The Brisbane Tramway Museum is an Australian transport museum that has preserved a collection of  trams and trolleybuses most of which operated in Brisbane from 1897 until 1969. The museum is located at Ferny Grove.

History
The Brisbane Tramway Museum Society was established in 1968, when it became apparent that the Brisbane City Council was preparing to close Brisbane's tram system. In 1972, a site at Ferny Grove was made available and a museum built, opening in June 1980.

Collection

As at 10 November 2005, the museum has a collection of 25 trams, 24 of which formerly operated on the Brisbane tram network. The 25th tram in the museum's collection ran in Sydney. The museum also has two single-deck Brisbane trolley-buses built on MF2B chassis by Sunbeam of Wolverhampton, England; fleet numbers 1 (of 1951, with a body by Charles Hope of Brisbane) and 34 (of 1960, body by Athol Hedges). These are on static display.

A number of trams in the museum's collection are operated on a short length of demonstration track 250 metres in length. The oldest operational tram in the museum's collection is No. 47, a "California Combination" or "Matchbox" tram, built in 1901. The newest tram in the collection is No. 554 a "Four Motor" tram built by the Brisbane City Council after the Paddington tram depot fire, and which entered service in 1964. Other operational trams include a 10 bench "Toastrack" tram No. 65, a small centre-aisle or "Baby Dreadnought" tram No. 99, No. 341, a "Dropcentre" tram and another "Four Motor" tram No. 429. A selection of these trams operate each Sunday afternoon, although operations are curtailed in the event of wet weather.

Data section:

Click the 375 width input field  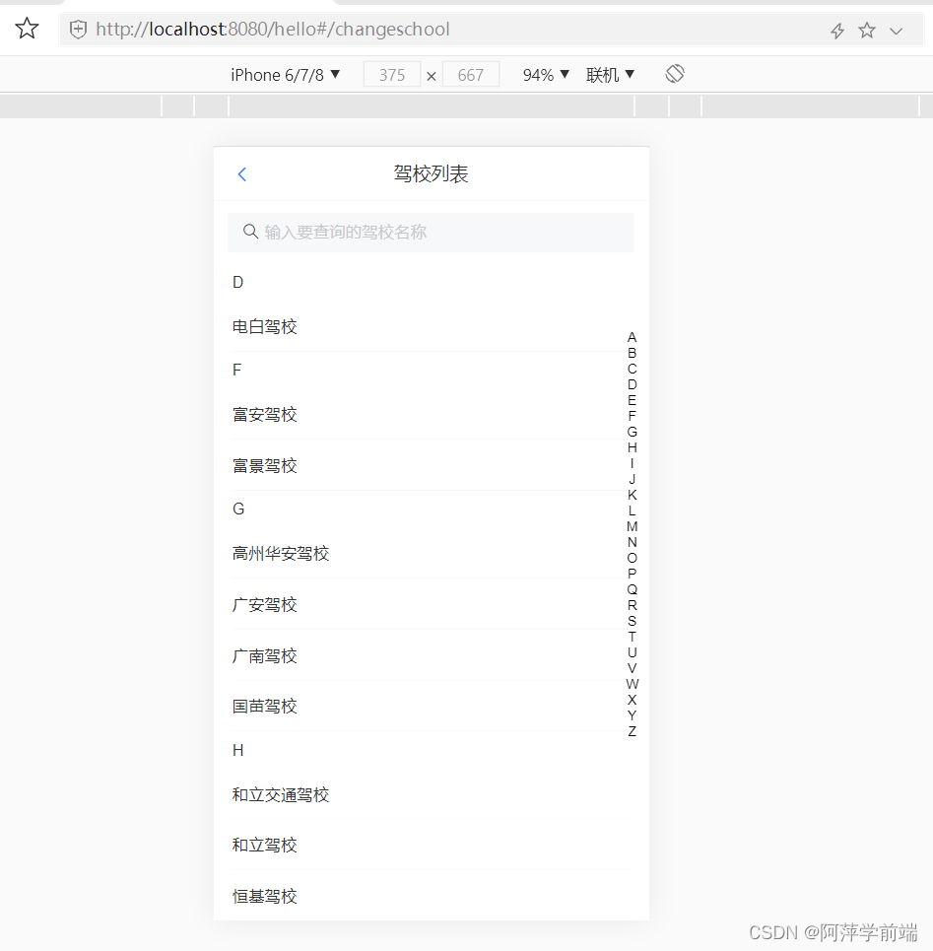(x=391, y=74)
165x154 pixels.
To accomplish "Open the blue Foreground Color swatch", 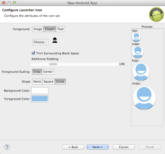I will pyautogui.click(x=40, y=99).
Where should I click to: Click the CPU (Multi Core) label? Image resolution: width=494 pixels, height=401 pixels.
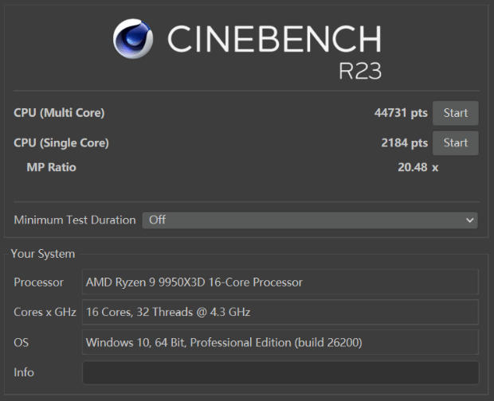tap(59, 113)
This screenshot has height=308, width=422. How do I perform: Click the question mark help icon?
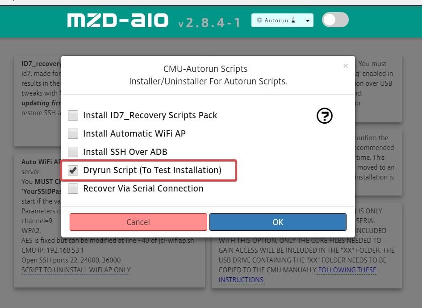pyautogui.click(x=324, y=116)
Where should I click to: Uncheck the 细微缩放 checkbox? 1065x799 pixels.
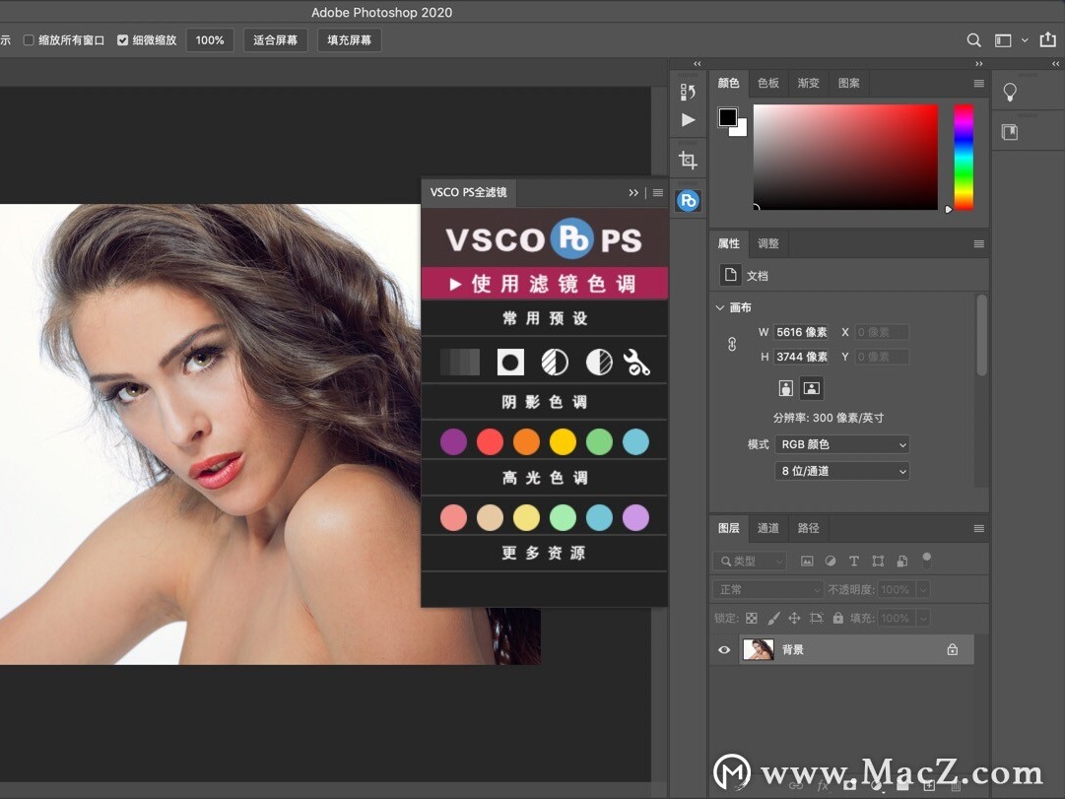[120, 40]
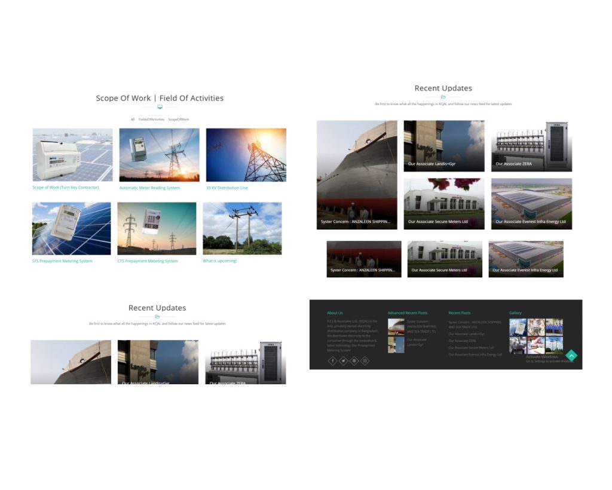Select the All filter tab
The image size is (612, 490).
point(133,120)
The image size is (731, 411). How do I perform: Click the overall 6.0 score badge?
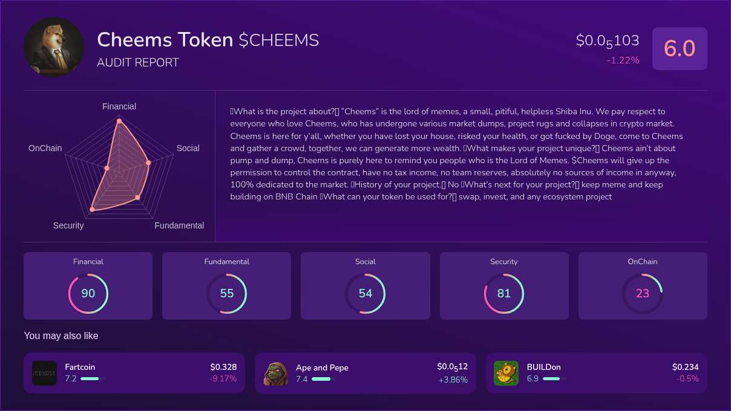[680, 48]
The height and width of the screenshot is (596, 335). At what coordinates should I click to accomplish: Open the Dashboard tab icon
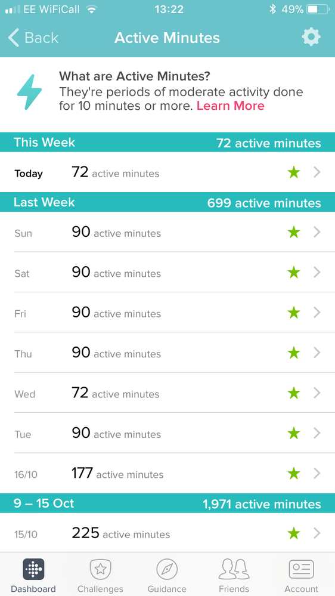pyautogui.click(x=33, y=569)
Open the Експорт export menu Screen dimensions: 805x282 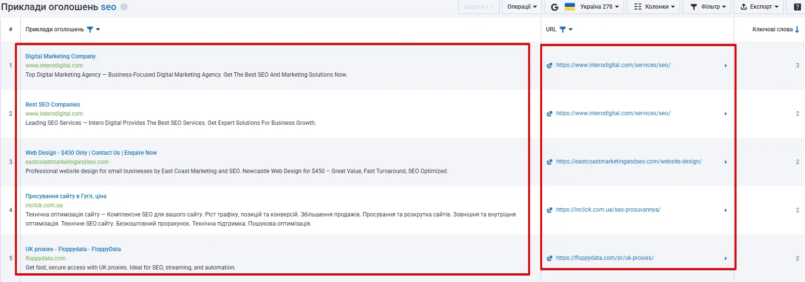pyautogui.click(x=759, y=7)
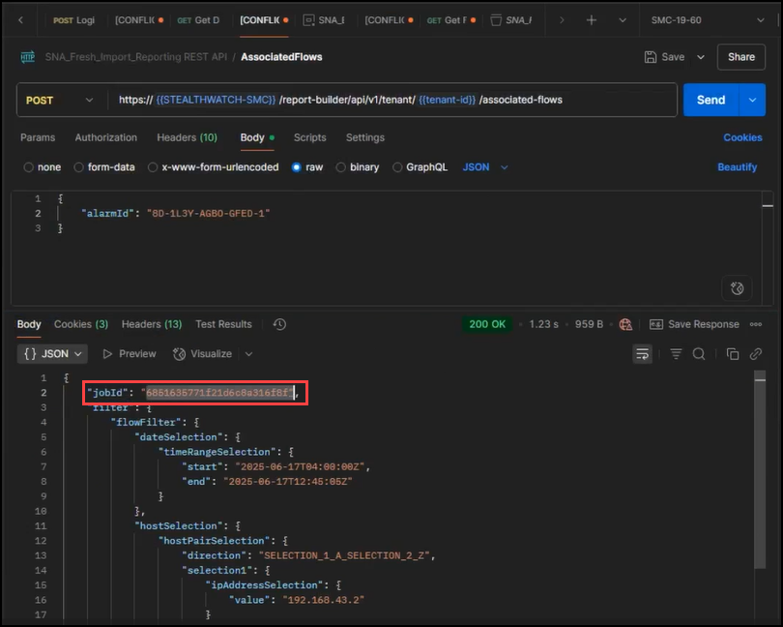Expand the Send button arrow options
The image size is (783, 627).
pyautogui.click(x=752, y=100)
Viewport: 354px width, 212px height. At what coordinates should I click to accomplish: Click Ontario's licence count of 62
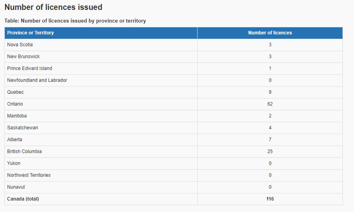point(270,104)
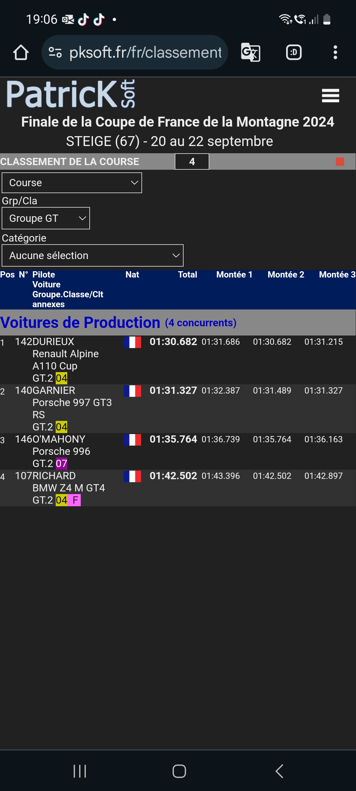This screenshot has height=791, width=356.
Task: Tap the pink F badge for RICHARD
Action: point(75,500)
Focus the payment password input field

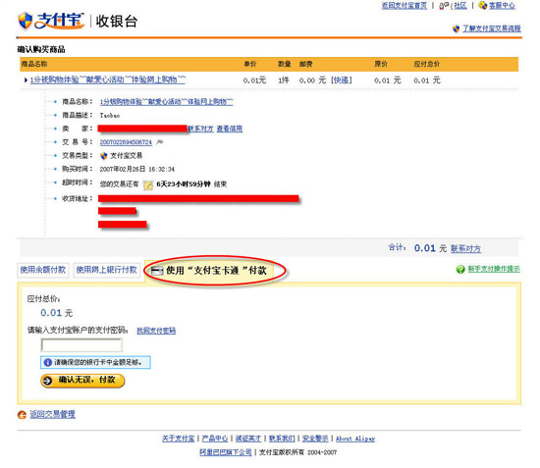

Exercises:
[1] According to the tramway museum text, when did the museum open?
[2] Swap "payment" for "login" in the records, starting at the line that contains "Viewport: 354px width, 212px" and running through the end of the records, inclusive. Give back only those lines and leave out the pictures.

Problem solutions:
[1] June 1980

[2]
Viewport: 354px width, 212px height. At what coordinates should I click to accomplish: Click Ontario's licence count of 62
point(270,104)
This screenshot has height=791, width=356.
Task: Tap the pink F badge for RICHARD
Action: point(75,500)
Focus the login password input field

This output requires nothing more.